Westside GSA has received $14 million in grant funding for recharge, she said. It has also revised policies to encourage private recharge and bought property to do some traditional recharge, according to Campbell.
“We are, obviously, active on recharge,” Ferguson said.
Too little, too late?
Reiter and Woolf applauded the district’s recharge efforts, but noted the Sustainable Groundwater Management Act, which requires subbasins to bring aquifers into balance by 2040, was passed eight years ago and recharge efforts at Westlands have languished behind other districts.
Reiter noted that in 2017, a record water year for California, Westlands lost out on massive amounts of flood water because it had no place to store it.
The consequences of that failure are stark when looking at other districts, Reiter said.

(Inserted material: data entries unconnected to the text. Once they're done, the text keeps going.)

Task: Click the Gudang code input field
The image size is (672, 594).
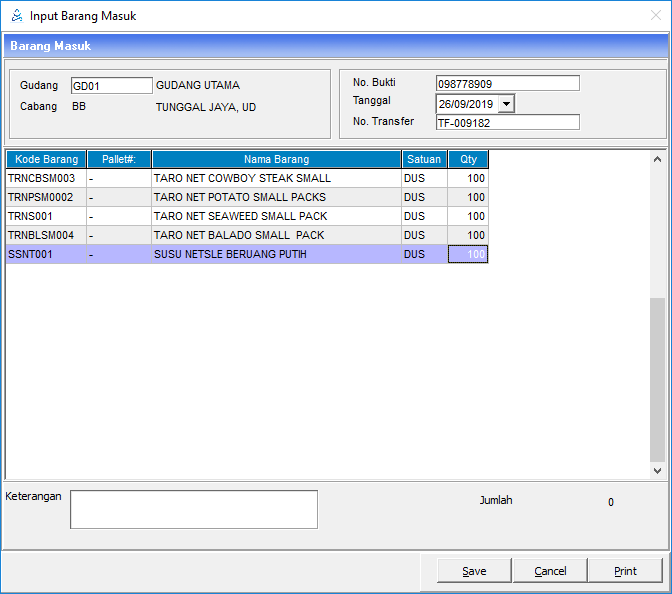Action: coord(111,86)
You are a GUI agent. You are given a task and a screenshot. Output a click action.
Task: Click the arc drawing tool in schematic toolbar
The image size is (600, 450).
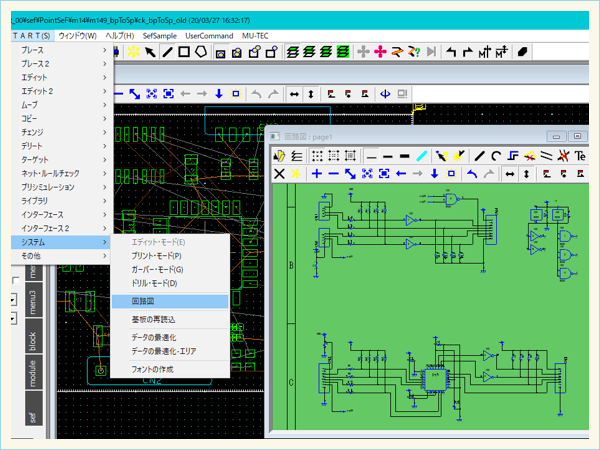pos(496,156)
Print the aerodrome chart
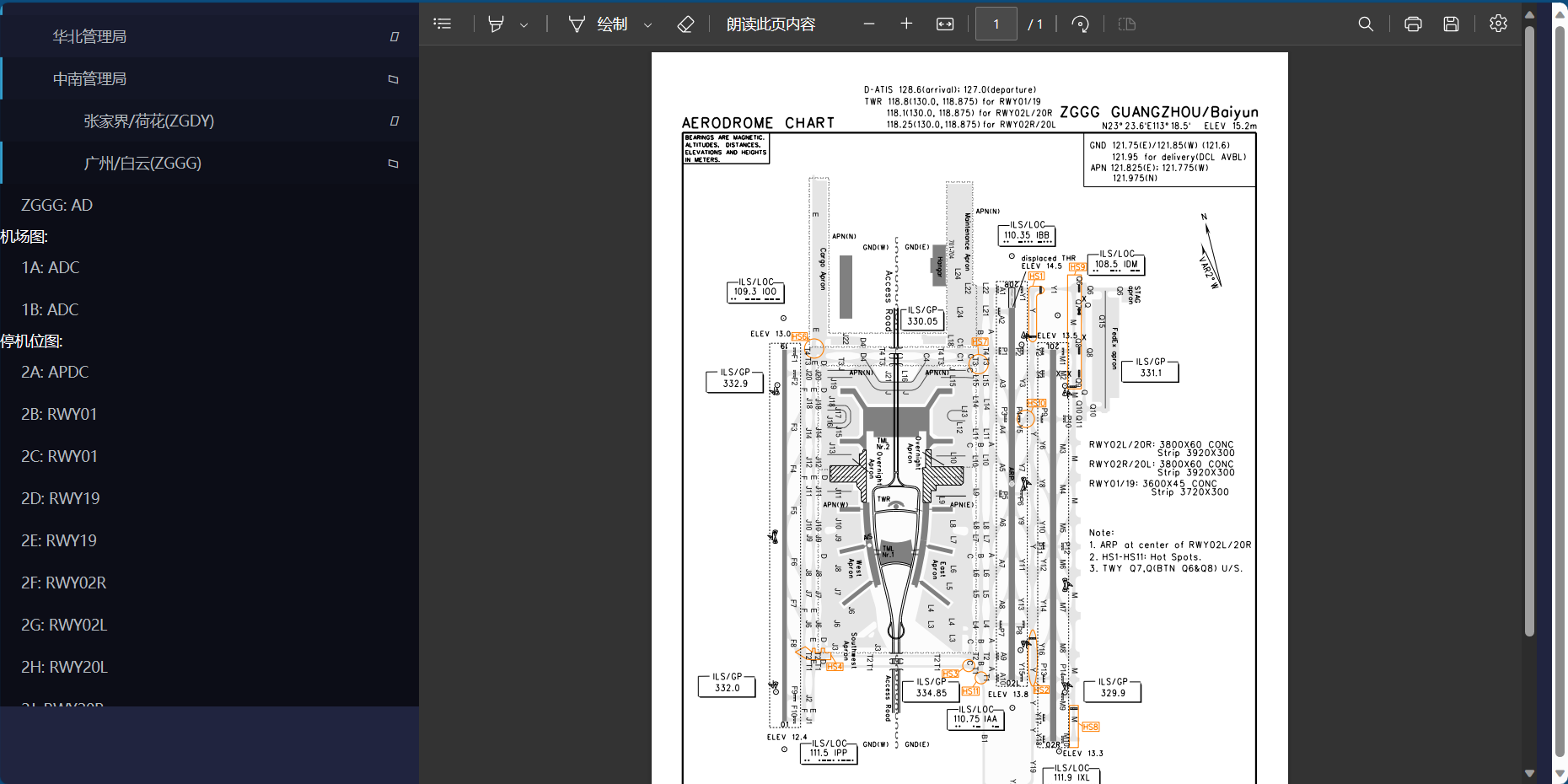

Westlands’ growers got a 0% water allocation from the Bureau of Reclamation this year, as well as last year. With supplemental water on the open market scarce, Westlands growers barely got a “drop in the bucket,” Reiter said.
Meanwhile, in the Wheeler Ridge-Maricopa Water Storage District in Kern County where Reiter is a board member, growers got 37% of their normal amount, even with only a 5% allocation from the State Water Project. That’s because the district has spent years developing and banking water in wet years.
“That’s not right,” Reiter said of Westlands’ lack of banked supply. “It hasn’t been right over the last 25 years but it’s certainly not right in today’s world of SGMA.”
Avoiding the bad news
Along with banking water in wet years, districts also have to set clear pumping limits, something Westlands has flip-flopped on leaving growers confused, Reiter and Woolf said.
Pumping allocations have been changed at the last minute and growers still don’t know if transitional allocations can be carried over from one year to the next, they said.
“It’s almost as if the district doesn’t want to tell growers the bad news,” Reiter said.
As for the physical difficulties of banking water in Westlands, Reiter, Woolf and Assemi said that’s exactly why Westlands should be working with other districts, disadvantaged communities and environmental groups.
Instead, Woolf said, Westlands has actively tried to thwart innovative banking projects. For example, the Woolf and Assemi groups joined with the City of Huron to get a water permit on the usually dry Arroyo Pasajero Creek in order to bank its occasional floods. The project would bolster groundwater supplies for farming and provide 500 acre feet for Huron’s 6,200 residents.
Westlands opposed the water right permit, Woolf said. The permit was approved and Westlands appealed the approval. The permit was approved again and the project proceeding without the districts. Woolf said she’s hopeful new leadership will collaborate with landowners on these types of projects.
Reiter added that California Sustainable Conservation, a public interest group, developed a tool to help water managers and growers pinpoint the best groundwater storage areas (which SJV Water wrote about in 2020).
“You’d think Westlands would want to collaborate with a group that wants to help farmers,” Reiter said. “But, nothing. They can’t even get a meeting.
“That’s the kind of thing that needs to change.”